Terug naar bibliotheek
Tweede Boek. Strafvordering in eersten aanleg
Titel VII. Bijzondere bepalingen voor het rechtsgeding voor de politierechter
Artikel 368

Artikel 368 (Vervolging politierechter eenvoudige zaken)

Het rechtsgeding wordt voor de politierechter vervolgd indien naar het aanvankelijke oordeel van het openbaar ministerie de zaak van eenvoudige aard is, in het bijzonder ook ten aanzien van het bewijs en de toepassing van de wet, terwijl de te requireren gevangenisstraf niet meer dan een jaar mag bedragen.

Uitleg in duidelijke taal

Het rechtsgeding wordt voor de politierechter vervolgd indien naar het aanvankelijke oordeel van het openbaar ministerie de zaak van eenvoudige aard is, in het bijzonder ook ten aanzien van het bewijs en de toepassing van de wet, terwijl de te requireren gevangenisstraf niet meer dan een jaar mag bedragen.

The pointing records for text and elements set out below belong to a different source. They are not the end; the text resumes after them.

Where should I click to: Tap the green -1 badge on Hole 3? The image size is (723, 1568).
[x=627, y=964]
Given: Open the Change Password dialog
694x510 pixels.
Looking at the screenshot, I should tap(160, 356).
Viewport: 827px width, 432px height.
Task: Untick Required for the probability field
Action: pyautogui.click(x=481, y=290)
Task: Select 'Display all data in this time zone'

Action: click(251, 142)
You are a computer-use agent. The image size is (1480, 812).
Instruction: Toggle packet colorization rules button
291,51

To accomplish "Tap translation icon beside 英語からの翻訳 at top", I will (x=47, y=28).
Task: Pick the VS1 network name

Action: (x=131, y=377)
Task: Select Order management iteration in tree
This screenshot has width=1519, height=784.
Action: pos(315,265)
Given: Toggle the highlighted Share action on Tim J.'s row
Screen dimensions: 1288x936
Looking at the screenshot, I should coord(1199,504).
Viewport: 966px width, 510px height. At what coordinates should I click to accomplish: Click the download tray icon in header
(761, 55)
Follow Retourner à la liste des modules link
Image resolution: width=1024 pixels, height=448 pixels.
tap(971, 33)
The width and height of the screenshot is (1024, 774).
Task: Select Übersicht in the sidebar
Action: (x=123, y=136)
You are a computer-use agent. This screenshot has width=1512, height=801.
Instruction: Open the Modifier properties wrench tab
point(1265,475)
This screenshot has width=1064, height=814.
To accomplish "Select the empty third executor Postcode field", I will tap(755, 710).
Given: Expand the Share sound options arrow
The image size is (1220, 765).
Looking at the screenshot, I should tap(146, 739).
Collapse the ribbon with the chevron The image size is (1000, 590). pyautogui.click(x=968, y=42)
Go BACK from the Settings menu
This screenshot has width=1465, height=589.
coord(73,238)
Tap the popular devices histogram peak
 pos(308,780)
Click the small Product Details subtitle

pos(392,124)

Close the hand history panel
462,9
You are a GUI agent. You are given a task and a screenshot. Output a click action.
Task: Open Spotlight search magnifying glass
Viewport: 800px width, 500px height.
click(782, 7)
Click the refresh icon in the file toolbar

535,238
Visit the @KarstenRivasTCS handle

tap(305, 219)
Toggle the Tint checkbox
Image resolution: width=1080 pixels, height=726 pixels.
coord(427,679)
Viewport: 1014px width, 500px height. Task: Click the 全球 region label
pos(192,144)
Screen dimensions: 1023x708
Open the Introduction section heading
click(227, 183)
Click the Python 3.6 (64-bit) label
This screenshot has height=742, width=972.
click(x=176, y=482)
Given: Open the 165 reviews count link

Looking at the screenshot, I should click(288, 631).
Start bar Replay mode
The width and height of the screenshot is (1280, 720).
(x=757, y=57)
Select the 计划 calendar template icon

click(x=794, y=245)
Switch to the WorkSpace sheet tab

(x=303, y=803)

Dit artikel bepaalt dat een rechtszaak (rechtsgeding) voor de politierechter wordt gebracht (vervolgd) als het openbaar ministerie bij aanvang (naar het aanvankelijke oordeel) van mening is dat de zaak simpel van aard is (van eenvoudige aard is). Dit geldt in het bijzonder ook voor de bewijsvoering (ten aanzien van het bewijs) en de toepassing van de wet. Daarnaast mag de gevangenisstraf die het openbaar ministerie zal eisen (te requireren gevangenisstraf) niet meer dan een jaar bedragen.